WHAT THE EXERCISE ASKS:
Every entry needs to be reproduced exactly.

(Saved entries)
● ● ● ● ●
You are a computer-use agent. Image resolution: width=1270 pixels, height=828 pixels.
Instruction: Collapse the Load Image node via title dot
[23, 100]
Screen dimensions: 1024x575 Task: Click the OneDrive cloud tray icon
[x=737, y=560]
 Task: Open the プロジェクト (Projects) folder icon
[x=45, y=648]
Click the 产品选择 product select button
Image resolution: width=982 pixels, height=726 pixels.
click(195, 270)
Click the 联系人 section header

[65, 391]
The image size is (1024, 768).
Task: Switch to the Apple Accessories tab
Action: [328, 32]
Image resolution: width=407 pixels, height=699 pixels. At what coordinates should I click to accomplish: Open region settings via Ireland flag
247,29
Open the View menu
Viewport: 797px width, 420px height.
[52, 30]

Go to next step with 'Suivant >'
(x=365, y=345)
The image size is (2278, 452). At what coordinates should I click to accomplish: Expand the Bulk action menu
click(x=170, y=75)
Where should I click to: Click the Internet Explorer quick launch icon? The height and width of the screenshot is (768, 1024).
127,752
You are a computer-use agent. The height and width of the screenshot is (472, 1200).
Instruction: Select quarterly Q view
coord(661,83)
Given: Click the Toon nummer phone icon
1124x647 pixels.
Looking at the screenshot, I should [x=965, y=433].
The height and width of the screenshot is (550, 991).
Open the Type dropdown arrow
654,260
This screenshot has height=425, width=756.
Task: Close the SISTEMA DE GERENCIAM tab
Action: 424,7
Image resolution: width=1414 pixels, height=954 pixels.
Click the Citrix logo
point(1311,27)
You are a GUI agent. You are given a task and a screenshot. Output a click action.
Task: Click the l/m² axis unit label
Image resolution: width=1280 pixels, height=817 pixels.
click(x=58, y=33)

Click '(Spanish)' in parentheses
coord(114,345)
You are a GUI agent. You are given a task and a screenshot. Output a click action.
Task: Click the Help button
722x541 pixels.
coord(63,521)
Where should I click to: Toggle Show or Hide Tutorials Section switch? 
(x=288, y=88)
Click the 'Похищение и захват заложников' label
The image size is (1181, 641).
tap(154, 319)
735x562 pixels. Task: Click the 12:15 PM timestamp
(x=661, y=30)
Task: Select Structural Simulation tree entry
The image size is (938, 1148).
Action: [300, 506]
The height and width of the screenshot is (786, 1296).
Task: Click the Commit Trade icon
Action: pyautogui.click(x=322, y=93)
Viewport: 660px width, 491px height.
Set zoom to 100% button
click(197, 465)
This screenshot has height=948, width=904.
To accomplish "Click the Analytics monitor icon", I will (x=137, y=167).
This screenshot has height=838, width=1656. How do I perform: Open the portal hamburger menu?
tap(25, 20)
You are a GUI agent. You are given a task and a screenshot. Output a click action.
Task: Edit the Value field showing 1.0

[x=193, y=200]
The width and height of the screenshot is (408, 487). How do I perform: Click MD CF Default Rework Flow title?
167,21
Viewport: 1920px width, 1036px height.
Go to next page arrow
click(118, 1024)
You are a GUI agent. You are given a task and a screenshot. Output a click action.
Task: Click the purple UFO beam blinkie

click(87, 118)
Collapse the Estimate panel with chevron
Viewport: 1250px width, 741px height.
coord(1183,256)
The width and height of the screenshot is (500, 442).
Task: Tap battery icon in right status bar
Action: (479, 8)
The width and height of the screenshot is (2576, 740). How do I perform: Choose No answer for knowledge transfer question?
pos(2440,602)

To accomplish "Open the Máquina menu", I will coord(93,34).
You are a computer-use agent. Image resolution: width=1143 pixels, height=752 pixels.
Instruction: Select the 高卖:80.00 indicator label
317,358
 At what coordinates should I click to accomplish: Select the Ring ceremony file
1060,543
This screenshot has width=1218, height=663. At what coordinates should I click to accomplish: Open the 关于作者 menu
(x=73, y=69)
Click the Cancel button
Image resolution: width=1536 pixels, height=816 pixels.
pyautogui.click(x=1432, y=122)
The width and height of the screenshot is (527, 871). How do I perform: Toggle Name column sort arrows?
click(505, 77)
● ● ● ● ●
WRITTEN RESPONSE:
You are a computer-use agent. Image resolution: width=1270 pixels, height=828 pixels.
Instruction: Collapse the Load Image node via title dot
[23, 100]
Screen dimensions: 1024x575 Task: Click the OneDrive cloud tray icon
[x=737, y=560]
 Task: Open the プロジェクト (Projects) folder icon
[x=45, y=648]
Click the 产品选择 product select button
Image resolution: width=982 pixels, height=726 pixels.
click(195, 270)
Click the 联系人 section header

[65, 391]
The image size is (1024, 768).
Task: Switch to the Apple Accessories tab
Action: [328, 32]
Image resolution: width=407 pixels, height=699 pixels. At what coordinates should I click to accomplish: Open region settings via Ireland flag
247,29
Open the View menu
Viewport: 797px width, 420px height.
[52, 30]

Go to next step with 'Suivant >'
(x=365, y=345)
The image size is (2278, 452). At what coordinates should I click to accomplish: Expand the Bulk action menu
click(x=170, y=75)
Where should I click to: Click the Internet Explorer quick launch icon? The height and width of the screenshot is (768, 1024).
127,752
You are a computer-use agent. The height and width of the screenshot is (472, 1200).
Instruction: Select quarterly Q view
coord(661,83)
Given: Click the Toon nummer phone icon
1124x647 pixels.
Looking at the screenshot, I should [x=965, y=433].
The height and width of the screenshot is (550, 991).
Open the Type dropdown arrow
654,260
This screenshot has height=425, width=756.
Task: Close the SISTEMA DE GERENCIAM tab
Action: 424,7
Image resolution: width=1414 pixels, height=954 pixels.
Click the Citrix logo
point(1311,27)
You are a GUI agent. You are given a task and a screenshot. Output a click action.
Task: Click the l/m² axis unit label
Image resolution: width=1280 pixels, height=817 pixels.
click(x=58, y=33)

Click '(Spanish)' in parentheses
coord(114,345)
You are a GUI agent. You are given a task and a screenshot. Output a click action.
Task: Click the Help button
722x541 pixels.
coord(63,521)
Where should I click to: Toggle Show or Hide Tutorials Section switch? 
(x=288, y=88)
Click the 'Похищение и захват заложников' label
The image size is (1181, 641).
tap(154, 319)
735x562 pixels. Task: Click the 12:15 PM timestamp
(x=661, y=30)
Task: Select Structural Simulation tree entry
The image size is (938, 1148).
Action: [300, 506]
The height and width of the screenshot is (786, 1296).
Task: Click the Commit Trade icon
Action: pyautogui.click(x=322, y=93)
Viewport: 660px width, 491px height.
Set zoom to 100% button
click(197, 465)
This screenshot has height=948, width=904.
To accomplish "Click the Analytics monitor icon", I will (x=137, y=167).
This screenshot has height=838, width=1656. How do I perform: Open the portal hamburger menu?
tap(25, 20)
You are a GUI agent. You are given a task and a screenshot. Output a click action.
Task: Edit the Value field showing 1.0

[x=193, y=200]
The width and height of the screenshot is (408, 487). How do I perform: Click MD CF Default Rework Flow title?
167,21
Viewport: 1920px width, 1036px height.
Go to next page arrow
click(118, 1024)
You are a GUI agent. You are given a task and a screenshot. Output a click action.
Task: Click the purple UFO beam blinkie

click(87, 118)
Collapse the Estimate panel with chevron
Viewport: 1250px width, 741px height.
coord(1183,256)
The width and height of the screenshot is (500, 442).
Task: Tap battery icon in right status bar
Action: (479, 8)
The width and height of the screenshot is (2576, 740). How do I perform: Choose No answer for knowledge transfer question?
pos(2440,602)

To accomplish "Open the Máquina menu", I will coord(93,34).
You are a computer-use agent. Image resolution: width=1143 pixels, height=752 pixels.
Instruction: Select the 高卖:80.00 indicator label
317,358
 At what coordinates should I click to accomplish: Select the Ring ceremony file
1060,543
This screenshot has width=1218, height=663. At what coordinates should I click to accomplish: Open the 关于作者 menu
(x=73, y=69)
Click the Cancel button
Image resolution: width=1536 pixels, height=816 pixels.
pyautogui.click(x=1432, y=122)
The width and height of the screenshot is (527, 871). How do I perform: Toggle Name column sort arrows?
click(505, 77)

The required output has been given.